- Born: December 13, 1952 (age 73) Los Angeles, California
- Occupations: Classical Musician; Professor;
- Instrument: Bassoon
- Years active: 1972-present

= Benjamin Kamins =

American bassoonist (born 1952)

Benjamin Kamins (born December 13, 1952) is an American bassoonist and professor of bassoon at the Shepherd School of Music of Rice University. Kamins is widely known for continuing the pedagogical legacy of his teacher, Norman Herzberg.

==Life and career==
Kamins was born in Los Angeles and began playing the bassoon at age 11. His first introduction to the instrument was through an antique bassoon that his brother found at a thrift store. The instrument was not functional, but its unusual appearance inspired Kamins to take up learning the bassoon. Kamins attended Fairfax High School, in West Hollywood. At this time he began his studies with Norman Herzberg. Kamins studied bassoon at the Music Academy of the West in the summer of 1968 and 1969. He continued his studies with Herzberg at the University of Southern California before winning his first job in 1972 as Associate Principal bassoon of the Minnesota Orchestra. Kamins was 19 at the time of his appointment. During his time in Minneapolis, Kamins taught bassoon at St. Olaf College and Macalester College.
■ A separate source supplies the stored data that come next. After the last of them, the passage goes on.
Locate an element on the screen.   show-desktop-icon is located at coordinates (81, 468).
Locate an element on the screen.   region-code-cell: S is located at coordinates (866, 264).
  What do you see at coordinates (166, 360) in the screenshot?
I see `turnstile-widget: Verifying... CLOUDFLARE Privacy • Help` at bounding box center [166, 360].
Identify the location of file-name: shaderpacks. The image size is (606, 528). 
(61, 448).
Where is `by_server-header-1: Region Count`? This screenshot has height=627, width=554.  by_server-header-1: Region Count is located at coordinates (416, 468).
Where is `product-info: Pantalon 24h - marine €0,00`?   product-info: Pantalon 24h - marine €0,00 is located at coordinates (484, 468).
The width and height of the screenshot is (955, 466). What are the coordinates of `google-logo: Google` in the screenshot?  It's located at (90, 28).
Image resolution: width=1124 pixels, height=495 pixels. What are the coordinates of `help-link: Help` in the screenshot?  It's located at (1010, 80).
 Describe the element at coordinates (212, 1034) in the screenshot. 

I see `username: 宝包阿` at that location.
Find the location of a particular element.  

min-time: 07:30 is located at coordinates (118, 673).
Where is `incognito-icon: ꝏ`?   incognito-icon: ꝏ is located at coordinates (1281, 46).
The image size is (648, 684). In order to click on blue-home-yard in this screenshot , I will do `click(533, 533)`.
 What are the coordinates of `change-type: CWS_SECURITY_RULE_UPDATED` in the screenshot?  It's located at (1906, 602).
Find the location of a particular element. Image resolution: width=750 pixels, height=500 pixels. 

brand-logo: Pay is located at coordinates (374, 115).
In 1981, Kamins won the position of principal bassoon with the Houston Symphony. He served as professor of bassoon at the University of Houston from 1981 to 1986. In the height of his playing career, Kamins appeared as guest principal bassoon with the New York Philharmonic, the Los Angeles Philharmonic, the Boston Symphony Orchestra, and the Pittsburgh Symphony. Kamins retired from the Houston Symphony in 2003. He was bassoon faculty at the Aspen Music Festival and School from 2002-2003 and principal bassoon of the Sun Valley Symphony from 2005-2015.

Kamins was named associate professor of bassoon at the Shepherd School of Music in 1986, and was promoted to full professorship in 2003. Since his retirement from the Houston Symphony, Kamins has focused his efforts towards building the Rice bassoon studio into a world class learning environment. The program developed a top reputation throughout the early 2000s, with alumni securing positions in orchestras such as the Metropolitan Opera Orchestra, Chicago Symphony, Minnesota Orchestra, Detroit Symphony, St. Louis Symphony, Baltimore Symphony, Seattle Symphony, Oregon Symphony, Dallas Symphony, and the Houston Symphony.